A Local Veteran and the Importance of V-J Day
August 11, 2010This past weekend marked the 65th anniversary of one of the most important dates in our nation’s History. August 14, 1945, was the day in which Americans learned that Japanese Emperor Hirohito would agree to terms of the Potsdam Declaration, signifying the end of World War II. Known as V-J Day (Victory over Japan), the date may be best remembered for a famous Life magazine photo of an American Sailor kissing a woman in the middle of Times Square. For veterans of the war, especially those who served in the Pacific, the date has even greater significance.

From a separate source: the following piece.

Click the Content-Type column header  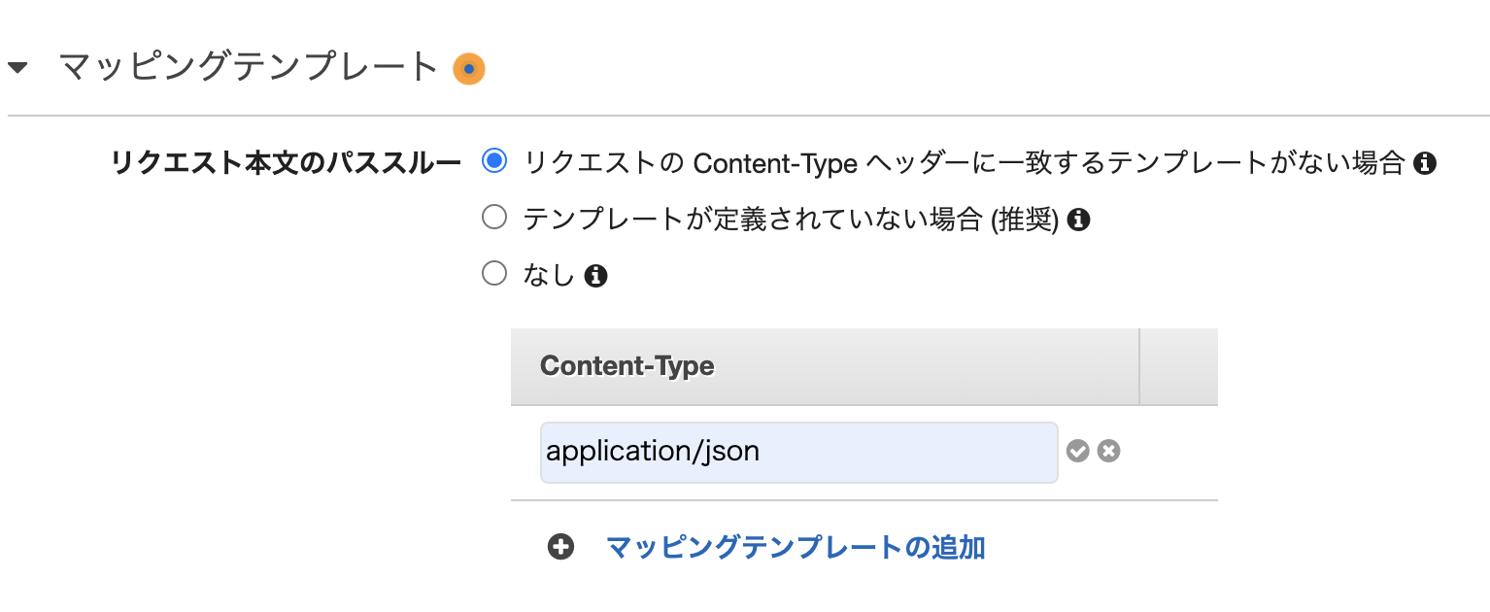(629, 366)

I wasn’t reminded of V-J Day by a note on my calendar, but rather it was brought to my attention by a constituent. In my travels across the 8th Senatorial District, I have had the opportunity to meet some pretty interesting people. Dan Crowley of Simsbury is one of these people. I met the now 88 year-old Simsbury resident for the first time earlier this year. Stationed in the Philippines when Japan struck Pearl Harbor, he later spent nearly three and half years as a POW in both the Philippines and Japan.

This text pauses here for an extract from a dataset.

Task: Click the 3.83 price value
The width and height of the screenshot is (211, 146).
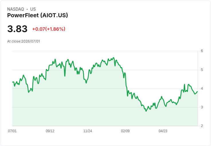Action: [17, 29]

While many of us are familiar with the significant events of WWII, such as the attack on Pearl Harbor, the Invasion of Normandy, Iwo Jima and the bombings of Hiroshima and Nagasaki, less is known of the sacrifices, tribulations and the ultimate horror that the thousands of Americans who served with Crowley had to endure from Japanese atrocities.
In speaking with Crowley, he was quick to rattle off significant dates from his service as if they occurred just last week. But after learning what he had been through, it’s hard to imagine how anyone could forget.

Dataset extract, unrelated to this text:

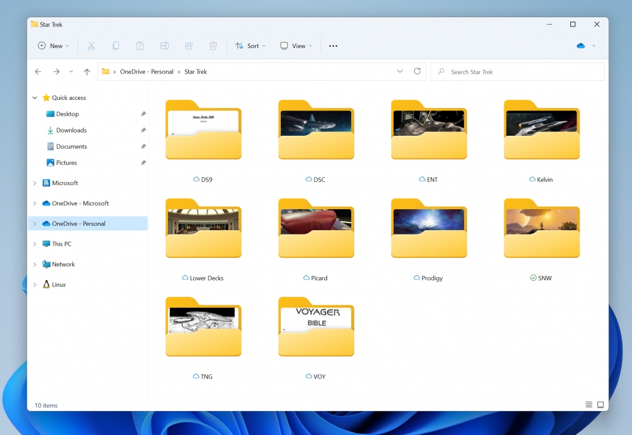Expand This PC in the navigation pane
The image size is (632, 435).
[35, 244]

His ordeal began on December 8, 1941 when the Japanese, as part of a two pronged attack (Pearl Harbor being the first); hit his air base near Manila in their quest to gain access to resources in the British and Dutch colonies of Southeast Asia. Crowley had mentioned that they anticipated a strike after finding out that the Pacific Navy fleet had been seriously crippled from the attack in Hawaii.
Within a couple of weeks he was headed for the peninsula of Bataan where malaria and the lack of food took the lives of thousands. But a mix of American and Filipino troops held off the Japanese for months before Gen. Edward King surrendered on April 9, 1942. Despite this, Crowley and a small brigade, under the command of Gen. Jonathan Wainwright, continued to fight on the island of Corregidor until May 6, 1942, when he too officially surrendered, a day Crowley calls the “worst disgrace” for U.S. troops and the beginning of his time as a POW.
Crowley’s first stop was at Camp O’Donnell, where over 22,000 American and Filipino POWs were put to death through starvation and disease. He indicated that the conditions would be hard for anyone to believe and that the only reason the camp was ever shut down was because Japanese soldiers were getting sick. He was later transferred to Camp Cabanatuan and then onto a slave camp in Palawan where he helped build an airfield in the blazing sun with little clothes, no hat nor shoes. At all times he and his fellow POWs suffered from lack of nourishment, he estimates that half the prisoners died in their prisons and if it weren’t for an American doctor’s convincing diagnosis that he was mentally unfit, he would have been returned to the camp and burned alive with the remaining prisoners at the airfield.
Instead Crowley was shipped to Japan where long days working in a mine took up most of his time until that day in August of 1945 when – as he puts it – “the Japanese admitted that we got their attention.” He recalled that because the Emperor was speaking, prisoners were not allowed to work. And it began for him what he calls the “year of freedom.”
When I met Dan Crowley, I thought about writing this column but wasn’t sure I could do it any justice considering what he has been through. Then I read quote from him a few years back where he said, “The public isn’t told; all they know is Hiroshima. They don’t know anything about the Japanese brutality.” Dan Crowley does know he experienced it.
While the anniversary of V-J Day has passed, it shouldn’t stop us from learning more about what took place six and a half decades ago.